ENTRIES SHOWN:
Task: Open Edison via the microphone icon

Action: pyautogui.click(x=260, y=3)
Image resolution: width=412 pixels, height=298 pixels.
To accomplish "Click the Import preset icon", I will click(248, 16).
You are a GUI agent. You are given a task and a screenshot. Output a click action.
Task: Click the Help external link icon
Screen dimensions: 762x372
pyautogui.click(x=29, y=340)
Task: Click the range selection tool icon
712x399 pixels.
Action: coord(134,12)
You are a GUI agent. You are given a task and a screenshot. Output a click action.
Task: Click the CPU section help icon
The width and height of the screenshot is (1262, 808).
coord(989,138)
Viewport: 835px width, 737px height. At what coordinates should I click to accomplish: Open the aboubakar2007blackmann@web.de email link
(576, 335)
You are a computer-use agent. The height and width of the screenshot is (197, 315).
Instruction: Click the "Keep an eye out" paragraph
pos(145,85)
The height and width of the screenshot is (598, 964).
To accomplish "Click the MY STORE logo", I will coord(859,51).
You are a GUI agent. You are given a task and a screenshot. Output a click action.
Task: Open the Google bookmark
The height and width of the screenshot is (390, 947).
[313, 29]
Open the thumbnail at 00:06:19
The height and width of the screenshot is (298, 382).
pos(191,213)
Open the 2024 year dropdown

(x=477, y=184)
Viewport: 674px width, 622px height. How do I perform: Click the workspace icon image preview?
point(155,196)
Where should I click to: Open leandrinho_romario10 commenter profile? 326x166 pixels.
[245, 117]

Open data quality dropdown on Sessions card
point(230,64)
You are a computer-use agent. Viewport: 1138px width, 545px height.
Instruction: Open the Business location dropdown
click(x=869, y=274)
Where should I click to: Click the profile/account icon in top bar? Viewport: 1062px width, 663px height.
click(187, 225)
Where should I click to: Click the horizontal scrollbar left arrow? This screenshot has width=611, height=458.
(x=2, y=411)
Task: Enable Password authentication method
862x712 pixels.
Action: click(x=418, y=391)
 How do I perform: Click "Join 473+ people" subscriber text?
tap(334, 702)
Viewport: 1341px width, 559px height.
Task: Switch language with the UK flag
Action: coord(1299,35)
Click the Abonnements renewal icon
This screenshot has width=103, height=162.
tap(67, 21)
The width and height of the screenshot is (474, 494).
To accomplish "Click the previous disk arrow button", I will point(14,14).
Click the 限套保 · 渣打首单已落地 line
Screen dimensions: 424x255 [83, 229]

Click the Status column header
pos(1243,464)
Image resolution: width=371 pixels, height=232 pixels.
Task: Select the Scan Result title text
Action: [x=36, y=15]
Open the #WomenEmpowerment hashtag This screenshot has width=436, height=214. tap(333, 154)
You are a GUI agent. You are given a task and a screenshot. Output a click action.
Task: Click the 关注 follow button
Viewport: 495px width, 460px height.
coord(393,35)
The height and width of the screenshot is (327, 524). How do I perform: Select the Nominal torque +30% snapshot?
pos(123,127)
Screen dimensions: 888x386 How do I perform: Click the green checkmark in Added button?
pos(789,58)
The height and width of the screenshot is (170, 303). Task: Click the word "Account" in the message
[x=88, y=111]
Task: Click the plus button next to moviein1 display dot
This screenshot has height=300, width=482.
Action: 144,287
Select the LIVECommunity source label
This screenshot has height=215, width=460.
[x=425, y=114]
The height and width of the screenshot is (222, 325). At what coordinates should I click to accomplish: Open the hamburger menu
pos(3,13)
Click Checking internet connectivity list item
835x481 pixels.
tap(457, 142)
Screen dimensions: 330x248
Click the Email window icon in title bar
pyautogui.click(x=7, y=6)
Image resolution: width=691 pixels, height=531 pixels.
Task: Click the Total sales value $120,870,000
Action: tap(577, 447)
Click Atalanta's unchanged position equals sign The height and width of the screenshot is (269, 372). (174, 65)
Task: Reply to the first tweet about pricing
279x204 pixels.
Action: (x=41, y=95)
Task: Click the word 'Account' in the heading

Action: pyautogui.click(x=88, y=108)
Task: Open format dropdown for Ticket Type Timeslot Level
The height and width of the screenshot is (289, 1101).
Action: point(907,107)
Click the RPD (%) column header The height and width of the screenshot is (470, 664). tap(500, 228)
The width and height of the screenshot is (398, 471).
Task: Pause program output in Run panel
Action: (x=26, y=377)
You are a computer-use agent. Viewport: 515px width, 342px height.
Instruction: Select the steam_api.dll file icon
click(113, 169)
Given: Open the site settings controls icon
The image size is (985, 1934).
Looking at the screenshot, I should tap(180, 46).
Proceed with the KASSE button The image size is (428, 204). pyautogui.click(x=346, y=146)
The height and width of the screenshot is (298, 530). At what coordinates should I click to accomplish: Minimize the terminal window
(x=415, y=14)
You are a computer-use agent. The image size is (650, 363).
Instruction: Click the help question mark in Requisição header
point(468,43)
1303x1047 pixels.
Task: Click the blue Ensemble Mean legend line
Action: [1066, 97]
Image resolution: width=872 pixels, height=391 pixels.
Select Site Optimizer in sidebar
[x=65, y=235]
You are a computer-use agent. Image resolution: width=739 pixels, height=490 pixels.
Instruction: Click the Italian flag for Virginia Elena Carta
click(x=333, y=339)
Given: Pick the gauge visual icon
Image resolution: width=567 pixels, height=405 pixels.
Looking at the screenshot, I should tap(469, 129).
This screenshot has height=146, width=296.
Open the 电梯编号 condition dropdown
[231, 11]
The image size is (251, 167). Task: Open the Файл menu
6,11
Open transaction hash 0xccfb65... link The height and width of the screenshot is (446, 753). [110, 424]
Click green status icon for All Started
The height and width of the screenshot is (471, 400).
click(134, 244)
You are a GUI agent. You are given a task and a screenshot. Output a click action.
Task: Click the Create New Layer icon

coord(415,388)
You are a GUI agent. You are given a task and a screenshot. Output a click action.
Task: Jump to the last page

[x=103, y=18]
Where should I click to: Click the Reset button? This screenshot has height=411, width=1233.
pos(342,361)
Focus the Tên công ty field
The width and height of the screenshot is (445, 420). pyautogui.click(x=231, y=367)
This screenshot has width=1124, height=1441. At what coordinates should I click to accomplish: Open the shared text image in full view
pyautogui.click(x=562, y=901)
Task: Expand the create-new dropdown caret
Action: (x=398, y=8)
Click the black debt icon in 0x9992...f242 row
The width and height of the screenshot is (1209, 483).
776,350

TASK DIRECTIONS: There is a line with "Click the Status column header" and a line with "Task: Open format" above. Copy exactly those two lines and all lines between them, with nothing else.

SOLUTION TO THE EXERCISE:
Click the Status column header
pos(1243,464)
Image resolution: width=371 pixels, height=232 pixels.
Task: Select the Scan Result title text
Action: [x=36, y=15]
Open the #WomenEmpowerment hashtag This screenshot has width=436, height=214. tap(333, 154)
You are a GUI agent. You are given a task and a screenshot. Output a click action.
Task: Click the 关注 follow button
Viewport: 495px width, 460px height.
coord(393,35)
The height and width of the screenshot is (327, 524). How do I perform: Select the Nominal torque +30% snapshot?
pos(123,127)
Screen dimensions: 888x386 How do I perform: Click the green checkmark in Added button?
pos(789,58)
The height and width of the screenshot is (170, 303). Task: Click the word "Account" in the message
[x=88, y=111]
Task: Click the plus button next to moviein1 display dot
This screenshot has height=300, width=482.
Action: 144,287
Select the LIVECommunity source label
This screenshot has height=215, width=460.
[x=425, y=114]
The height and width of the screenshot is (222, 325). At what coordinates should I click to accomplish: Open the hamburger menu
pos(3,13)
Click Checking internet connectivity list item
835x481 pixels.
tap(457, 142)
Screen dimensions: 330x248
Click the Email window icon in title bar
pyautogui.click(x=7, y=6)
Image resolution: width=691 pixels, height=531 pixels.
Task: Click the Total sales value $120,870,000
Action: tap(577, 447)
Click Atalanta's unchanged position equals sign The height and width of the screenshot is (269, 372). (174, 65)
Task: Reply to the first tweet about pricing
279x204 pixels.
Action: (x=41, y=95)
Task: Click the word 'Account' in the heading

Action: pyautogui.click(x=88, y=108)
Task: Open format dropdown for Ticket Type Timeslot Level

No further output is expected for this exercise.